# Carrot Salad



## Zereh (Jul 23, 2011)

Can add / subtract any of these ingredients to what you have on hand, really.  Cranberries, dates, pecans, sunflower seeds, etc! You just want a nice mix of crunchy stuff and little bits of dried fruit.

1 tbsp white wine vinegar
1 tsp honey
¼ tsp salt
1/8 tsp black pepper
½ tsp Dijon mustard

Blend vinegar, honey, salt, pepper and Dijon until well combined. 

4 carrots, grated
2 T raisins
2 T dried apricots, chopped to raisin size
2 T pumpkin seeds
2 T chopped almonds
2 tbsp fresh parsley, chopped
1 tbsp unsweetened grated coconut

Put the rest of the ingredients into a bowl. Top with the dressing and toss to mix.


----------



## JMediger (Jul 23, 2011)

This looks very good!  I'm always looking for something different for lunches and ways to use up the carrots I grow in the summer.
Thanks for sharing!


----------



## ShellyCooks (Jul 23, 2011)

I'm glad you posted this recipe.  I am not fond of carrot salad with mayo, so this will be perfect.  Have you ever added a dash of olive oil?   Thanks!


----------



## Zereh (Jul 24, 2011)

ShellyCooks said:


> Have you ever added a dash of olive oil?   Thanks!



I have not but I'm sure it would be great if some were added to the dressing so that it's a true vinaigrette. I'll have to try it with a squeeze of lemon juice next too, instead of vinegar.


----------



## shnooky (Oct 17, 2011)

The lemon juice sounds like a nice touch, I'll have to try it next time I make this, by the way when I made it last night it turned out great. Thanks for the help.


----------

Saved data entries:

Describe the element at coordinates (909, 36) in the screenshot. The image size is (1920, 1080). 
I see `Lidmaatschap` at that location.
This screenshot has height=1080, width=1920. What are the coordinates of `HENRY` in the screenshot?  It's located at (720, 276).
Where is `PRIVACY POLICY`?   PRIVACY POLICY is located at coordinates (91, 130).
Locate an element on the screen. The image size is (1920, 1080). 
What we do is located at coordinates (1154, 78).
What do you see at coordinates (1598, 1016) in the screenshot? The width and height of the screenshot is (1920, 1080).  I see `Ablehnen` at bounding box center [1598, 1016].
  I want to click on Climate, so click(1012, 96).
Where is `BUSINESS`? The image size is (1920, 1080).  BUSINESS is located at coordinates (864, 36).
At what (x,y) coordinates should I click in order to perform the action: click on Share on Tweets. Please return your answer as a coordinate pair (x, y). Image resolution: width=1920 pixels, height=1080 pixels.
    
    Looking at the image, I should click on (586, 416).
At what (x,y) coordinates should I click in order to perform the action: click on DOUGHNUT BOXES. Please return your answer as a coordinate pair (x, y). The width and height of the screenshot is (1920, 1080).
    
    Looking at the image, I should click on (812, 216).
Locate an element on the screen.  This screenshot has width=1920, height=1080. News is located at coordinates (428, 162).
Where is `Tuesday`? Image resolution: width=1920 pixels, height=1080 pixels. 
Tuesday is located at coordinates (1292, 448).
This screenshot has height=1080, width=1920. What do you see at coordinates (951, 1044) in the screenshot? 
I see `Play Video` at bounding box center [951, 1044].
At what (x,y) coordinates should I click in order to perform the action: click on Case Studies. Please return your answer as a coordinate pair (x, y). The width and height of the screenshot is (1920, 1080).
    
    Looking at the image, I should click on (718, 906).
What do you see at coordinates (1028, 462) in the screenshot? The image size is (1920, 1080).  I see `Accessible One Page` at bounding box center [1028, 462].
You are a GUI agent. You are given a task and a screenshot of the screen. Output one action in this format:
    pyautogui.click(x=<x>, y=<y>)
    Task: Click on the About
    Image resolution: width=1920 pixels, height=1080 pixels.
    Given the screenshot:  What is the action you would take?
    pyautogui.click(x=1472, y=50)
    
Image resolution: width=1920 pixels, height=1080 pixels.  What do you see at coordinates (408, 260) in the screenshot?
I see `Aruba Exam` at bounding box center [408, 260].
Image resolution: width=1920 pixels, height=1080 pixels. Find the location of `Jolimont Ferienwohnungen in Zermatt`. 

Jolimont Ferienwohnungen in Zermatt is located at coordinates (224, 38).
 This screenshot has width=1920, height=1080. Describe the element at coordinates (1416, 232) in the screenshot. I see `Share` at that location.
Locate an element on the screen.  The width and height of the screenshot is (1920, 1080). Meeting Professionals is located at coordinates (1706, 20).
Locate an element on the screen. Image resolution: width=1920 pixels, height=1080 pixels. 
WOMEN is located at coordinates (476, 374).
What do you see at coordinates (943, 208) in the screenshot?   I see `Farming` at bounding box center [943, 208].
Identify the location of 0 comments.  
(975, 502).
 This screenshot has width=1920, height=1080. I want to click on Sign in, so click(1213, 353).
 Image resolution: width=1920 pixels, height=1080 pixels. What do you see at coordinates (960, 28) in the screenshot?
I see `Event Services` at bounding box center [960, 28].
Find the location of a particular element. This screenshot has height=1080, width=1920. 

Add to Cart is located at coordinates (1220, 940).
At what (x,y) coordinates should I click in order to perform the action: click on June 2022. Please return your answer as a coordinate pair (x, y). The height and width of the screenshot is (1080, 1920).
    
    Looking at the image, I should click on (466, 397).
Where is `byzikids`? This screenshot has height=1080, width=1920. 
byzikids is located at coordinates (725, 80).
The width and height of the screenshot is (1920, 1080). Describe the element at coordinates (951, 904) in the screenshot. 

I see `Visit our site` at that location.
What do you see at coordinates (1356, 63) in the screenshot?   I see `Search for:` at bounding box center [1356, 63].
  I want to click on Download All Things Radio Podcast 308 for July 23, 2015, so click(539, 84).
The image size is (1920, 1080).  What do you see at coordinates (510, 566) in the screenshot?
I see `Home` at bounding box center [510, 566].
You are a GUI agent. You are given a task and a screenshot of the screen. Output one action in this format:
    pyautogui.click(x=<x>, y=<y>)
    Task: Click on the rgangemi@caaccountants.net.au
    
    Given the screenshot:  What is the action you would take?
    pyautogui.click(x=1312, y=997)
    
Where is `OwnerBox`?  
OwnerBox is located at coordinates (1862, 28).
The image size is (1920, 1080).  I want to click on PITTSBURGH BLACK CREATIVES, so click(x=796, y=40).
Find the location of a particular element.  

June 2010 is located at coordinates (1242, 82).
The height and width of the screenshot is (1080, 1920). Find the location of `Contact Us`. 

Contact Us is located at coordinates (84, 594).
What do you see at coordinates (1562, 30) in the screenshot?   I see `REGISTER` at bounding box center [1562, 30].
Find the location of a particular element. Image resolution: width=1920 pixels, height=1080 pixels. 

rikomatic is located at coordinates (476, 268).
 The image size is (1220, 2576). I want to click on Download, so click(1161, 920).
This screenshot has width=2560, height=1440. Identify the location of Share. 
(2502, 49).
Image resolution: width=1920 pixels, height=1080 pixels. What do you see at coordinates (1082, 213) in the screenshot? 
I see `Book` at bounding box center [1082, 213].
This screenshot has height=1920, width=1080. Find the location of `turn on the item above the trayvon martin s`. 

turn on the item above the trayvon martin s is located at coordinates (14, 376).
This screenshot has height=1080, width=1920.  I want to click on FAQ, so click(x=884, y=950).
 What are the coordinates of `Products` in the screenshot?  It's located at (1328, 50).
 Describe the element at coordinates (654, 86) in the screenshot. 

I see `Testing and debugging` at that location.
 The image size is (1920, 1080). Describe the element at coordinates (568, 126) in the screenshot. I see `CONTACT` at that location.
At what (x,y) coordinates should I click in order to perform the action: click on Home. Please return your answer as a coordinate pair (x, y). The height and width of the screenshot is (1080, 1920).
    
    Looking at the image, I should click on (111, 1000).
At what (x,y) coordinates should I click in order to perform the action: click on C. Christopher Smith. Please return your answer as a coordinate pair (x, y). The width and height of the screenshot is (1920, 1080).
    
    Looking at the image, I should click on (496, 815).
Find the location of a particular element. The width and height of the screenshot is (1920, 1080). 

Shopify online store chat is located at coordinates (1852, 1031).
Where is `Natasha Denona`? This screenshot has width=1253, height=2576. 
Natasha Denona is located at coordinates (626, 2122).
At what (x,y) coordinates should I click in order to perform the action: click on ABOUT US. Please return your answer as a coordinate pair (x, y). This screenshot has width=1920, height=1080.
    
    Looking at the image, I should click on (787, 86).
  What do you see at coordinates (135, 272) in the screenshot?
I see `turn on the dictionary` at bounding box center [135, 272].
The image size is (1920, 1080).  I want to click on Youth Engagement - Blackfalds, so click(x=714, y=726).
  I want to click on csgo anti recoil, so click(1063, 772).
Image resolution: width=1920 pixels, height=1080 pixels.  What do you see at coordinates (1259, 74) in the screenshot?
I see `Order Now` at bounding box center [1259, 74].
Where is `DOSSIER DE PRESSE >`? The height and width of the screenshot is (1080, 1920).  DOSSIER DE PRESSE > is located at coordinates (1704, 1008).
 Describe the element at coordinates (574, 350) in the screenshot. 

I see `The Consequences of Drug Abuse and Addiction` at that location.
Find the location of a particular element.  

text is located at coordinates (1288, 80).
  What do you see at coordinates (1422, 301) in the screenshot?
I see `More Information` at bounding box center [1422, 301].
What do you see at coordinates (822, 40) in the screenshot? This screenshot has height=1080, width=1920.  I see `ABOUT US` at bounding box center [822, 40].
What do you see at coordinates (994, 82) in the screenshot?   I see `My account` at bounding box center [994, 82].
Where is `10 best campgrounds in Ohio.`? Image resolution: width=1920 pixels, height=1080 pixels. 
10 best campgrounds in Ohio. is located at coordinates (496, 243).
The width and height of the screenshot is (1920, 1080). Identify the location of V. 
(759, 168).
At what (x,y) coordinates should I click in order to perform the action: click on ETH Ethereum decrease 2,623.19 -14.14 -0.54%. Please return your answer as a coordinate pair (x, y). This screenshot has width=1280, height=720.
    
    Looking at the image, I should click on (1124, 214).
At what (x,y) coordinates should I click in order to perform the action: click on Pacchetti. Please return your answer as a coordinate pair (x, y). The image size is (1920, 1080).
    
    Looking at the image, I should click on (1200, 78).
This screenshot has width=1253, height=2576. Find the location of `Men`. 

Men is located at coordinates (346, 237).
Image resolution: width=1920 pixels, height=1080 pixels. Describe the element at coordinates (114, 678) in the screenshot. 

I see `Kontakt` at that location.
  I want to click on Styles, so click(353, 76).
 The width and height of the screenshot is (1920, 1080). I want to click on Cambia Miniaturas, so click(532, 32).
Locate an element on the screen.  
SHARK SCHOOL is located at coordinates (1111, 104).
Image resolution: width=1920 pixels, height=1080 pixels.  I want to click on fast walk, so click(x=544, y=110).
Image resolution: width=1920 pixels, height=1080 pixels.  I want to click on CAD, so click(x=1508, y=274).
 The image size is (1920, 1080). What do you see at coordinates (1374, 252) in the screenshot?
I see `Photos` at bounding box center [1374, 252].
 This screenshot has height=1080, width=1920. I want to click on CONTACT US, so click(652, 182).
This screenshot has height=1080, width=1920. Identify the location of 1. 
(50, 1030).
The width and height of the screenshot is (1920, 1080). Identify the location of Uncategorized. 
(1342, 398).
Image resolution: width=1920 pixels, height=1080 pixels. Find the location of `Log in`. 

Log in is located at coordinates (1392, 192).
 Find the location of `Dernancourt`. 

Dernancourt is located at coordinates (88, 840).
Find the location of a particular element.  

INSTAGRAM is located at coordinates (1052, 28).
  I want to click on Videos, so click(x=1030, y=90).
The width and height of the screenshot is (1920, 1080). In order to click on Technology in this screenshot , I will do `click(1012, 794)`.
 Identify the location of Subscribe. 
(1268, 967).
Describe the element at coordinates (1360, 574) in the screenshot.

- Instructions to follow -
Reproduce verbatim the part of the carrot salad thread starting at "## JMediger (Jul" and ending at "ShellyCooks (Jul 23, 2011)".

- Complete output -
## JMediger (Jul 23, 2011)

This looks very good!  I'm always looking for something different for lunches and ways to use up the carrots I grow in the summer.
Thanks for sharing!


----------



## ShellyCooks (Jul 23, 2011)